For many years, I have reported or advocated the view that the phrase “Look for coverage” is a key foundation and pillar to understanding and practicing sound claims handling practices aka adjustment. I learned this proposition and its status in the 1980s from Al Mueller, a big-claims manager, or something of that sort, at Kemper.
Maybe it’s an axiom; maybe it’s a postulate; maybe it’s a strongly felt norm among honorable, ethical claims persons. It has been never been explicitly challenged by any adjusters, although I have repeatedly asked them what they think of it. No court has ever disqualified me for using this phrase as a component in a bad faith argument. Judges seem to find it nourishing.
Once an ignorant to state insurance official claimed I was wrong, rather indirectly, when he said in court that it was my “brainchild.” Recently a lawyer taking my deposition asked me what authority I had for what I claimed, and I was “forced” to say, “My own extensive experience in dealing with insurance claims and adjusters thereof and several pieces I think I remember writing and/or speaking on the matter.
I recently ran across something like authority. Everyone would agree that Chubb is one of the best insurance companies in the US, if not the world. (I am including its various affiliates in that name, a common practice at least in the surplus lines market.)
I was examining its description of its jewelry policy. There was the motto, “We search for [or was it pursue] ways to say yes to your claims.” It seems to me that this sentence is equivalent to the Quinn-Mueller phrase, “Look for coverage.” maybe it’s a little stronger.
Another insurer states in its “Best Practices ‘Manual'” that it looks carefully through the policy to make sure that everything for which there is coverage is treated positively. Obviously, this principle covered all evidence pointing toward possible coverage and amounts of loss. Granted, this formulation does not say that it will do the same for determinations of what actually is covered, but I suspect they intend that.
Back to Chubb, of course, jewelry insurance is a high-end policy. I told the company once that I wanted to insure a $100,000.00 neckless for replacement cost in case of a loss, and it did not flinch, though I was told I needed to provide something about ownership, possession, appraisal, and so forth. (Keep in mind that “loss” here includes any accidental loss. If Paula drops it by accident into the briny deep, that’s a covered loss; my throwing it there is not. The loss must be something like an accident or occurrence, but there not be some other sort of injury or damage preceding it.
Someone might argue that an insurer might have a different adjustment practice for the richer than for the poorer. Maybe so, but that sort of discrimination would not sit well with the many and perhaps not even the few.
(Of course, there might be a response to this. After all the rich are more likely than the rest of us to be very careful about their possessions (or property). Thus the so-called moral hazard takes care of itself. But the real difference in adjustment practice of this sort–accidental loss–is not governed by the absence of a moral hazard.
It is also good to remember that “Best Practices Manuals,” of many admitted carriers include at least indirect ways of proclaiming “Look for coverage!” as a fundamental principle.
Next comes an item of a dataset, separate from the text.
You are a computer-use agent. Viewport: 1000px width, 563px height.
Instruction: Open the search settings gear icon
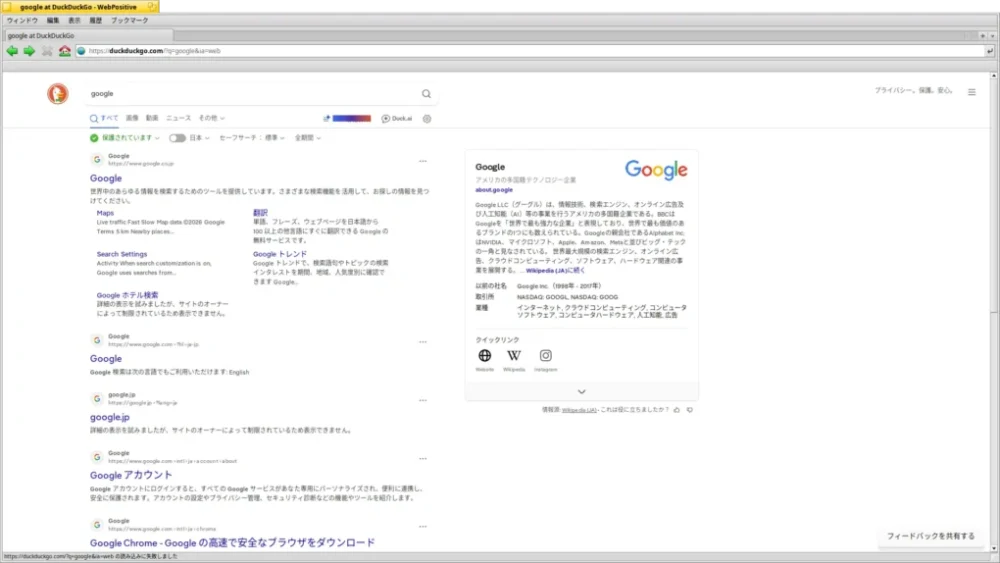click(x=427, y=119)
By the way, under Texas law, insurers are required to recognize that they have a “special relationship” with their policyholders. Part of that rule, I suspect, is the duty of the insurer to “Look for coverage.” Of course, this principle does not require an insurer to find it; it doesn’t forbid it to examine contrary evidence. What it does forbid is ignoring the Quinn-Mueller principle and adopt either of the following three: “Pay no attention to what’s in the claims manual just search assiduously for ways to say “No coverage,” and rely on them, or (ii) “Do as you please when conducting an adjustment, but conceal what you are doing,” or “Pay as little attention as possible to individual claims, just keep you aggregate payments under this aggregate: $XXX.00. These three, (i)-(iii) are anathema to sound claims handling practice and ethics.